> _Dataset extract_:
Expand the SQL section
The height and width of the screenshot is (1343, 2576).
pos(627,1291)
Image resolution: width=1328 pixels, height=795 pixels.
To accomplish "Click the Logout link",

> _Goal_: Render each line of the items above as a numbered list, leaving out blank lines.

> _Finished task_:
1. Expand the SQL section
2. The height and width of the screenshot is (1343, 2576).
3. pos(627,1291)
4. Image resolution: width=1328 pixels, height=795 pixels.
5. To accomplish "Click the Logout link",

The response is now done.